==== Provided data

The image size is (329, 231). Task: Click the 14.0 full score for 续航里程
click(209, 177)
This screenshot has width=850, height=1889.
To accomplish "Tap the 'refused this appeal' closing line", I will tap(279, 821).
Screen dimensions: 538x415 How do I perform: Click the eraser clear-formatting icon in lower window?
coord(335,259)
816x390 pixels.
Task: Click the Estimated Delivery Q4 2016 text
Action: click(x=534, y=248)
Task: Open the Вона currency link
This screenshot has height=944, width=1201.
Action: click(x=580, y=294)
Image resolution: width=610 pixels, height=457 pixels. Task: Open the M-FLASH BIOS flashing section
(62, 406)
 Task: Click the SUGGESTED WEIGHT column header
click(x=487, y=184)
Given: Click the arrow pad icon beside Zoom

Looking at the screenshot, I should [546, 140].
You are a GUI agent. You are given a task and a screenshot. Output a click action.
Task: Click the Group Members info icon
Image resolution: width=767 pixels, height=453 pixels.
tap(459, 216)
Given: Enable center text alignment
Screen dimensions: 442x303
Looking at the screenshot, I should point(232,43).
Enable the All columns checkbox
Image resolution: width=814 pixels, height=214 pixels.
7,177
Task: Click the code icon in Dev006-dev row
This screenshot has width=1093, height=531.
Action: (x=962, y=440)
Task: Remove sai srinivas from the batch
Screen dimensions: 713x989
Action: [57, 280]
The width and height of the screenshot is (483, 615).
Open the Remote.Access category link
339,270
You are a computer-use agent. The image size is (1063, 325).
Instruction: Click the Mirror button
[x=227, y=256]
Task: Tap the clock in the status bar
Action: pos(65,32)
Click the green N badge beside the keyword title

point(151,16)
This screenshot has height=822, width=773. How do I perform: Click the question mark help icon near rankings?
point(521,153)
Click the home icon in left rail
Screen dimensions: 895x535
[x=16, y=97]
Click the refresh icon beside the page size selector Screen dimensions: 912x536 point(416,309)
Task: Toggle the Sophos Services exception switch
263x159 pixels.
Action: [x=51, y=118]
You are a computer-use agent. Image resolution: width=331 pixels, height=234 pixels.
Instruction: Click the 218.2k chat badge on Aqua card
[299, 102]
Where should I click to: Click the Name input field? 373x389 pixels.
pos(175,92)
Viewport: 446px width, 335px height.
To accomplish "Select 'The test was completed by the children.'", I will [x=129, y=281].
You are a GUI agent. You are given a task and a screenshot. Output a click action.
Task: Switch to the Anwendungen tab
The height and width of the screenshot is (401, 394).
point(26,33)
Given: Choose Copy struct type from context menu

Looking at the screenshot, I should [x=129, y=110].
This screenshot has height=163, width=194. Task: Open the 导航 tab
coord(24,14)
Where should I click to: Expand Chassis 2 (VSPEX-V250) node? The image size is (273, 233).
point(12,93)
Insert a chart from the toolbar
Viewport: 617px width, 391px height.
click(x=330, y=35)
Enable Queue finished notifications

========

Task prompt: Extract, exactly, the lines above that begin at the line containing "Viewport: 446px width, 335px height." and end at the final line of the records; add no other text.

Solution to this exercise:
Viewport: 446px width, 335px height.
To accomplish "Select 'The test was completed by the children.'", I will [x=129, y=281].
You are a GUI agent. You are given a task and a screenshot. Output a click action.
Task: Switch to the Anwendungen tab
The height and width of the screenshot is (401, 394).
point(26,33)
Given: Choose Copy struct type from context menu

Looking at the screenshot, I should [x=129, y=110].
This screenshot has height=163, width=194. Task: Open the 导航 tab
coord(24,14)
Where should I click to: Expand Chassis 2 (VSPEX-V250) node? The image size is (273, 233).
point(12,93)
Insert a chart from the toolbar
Viewport: 617px width, 391px height.
click(x=330, y=35)
Enable Queue finished notifications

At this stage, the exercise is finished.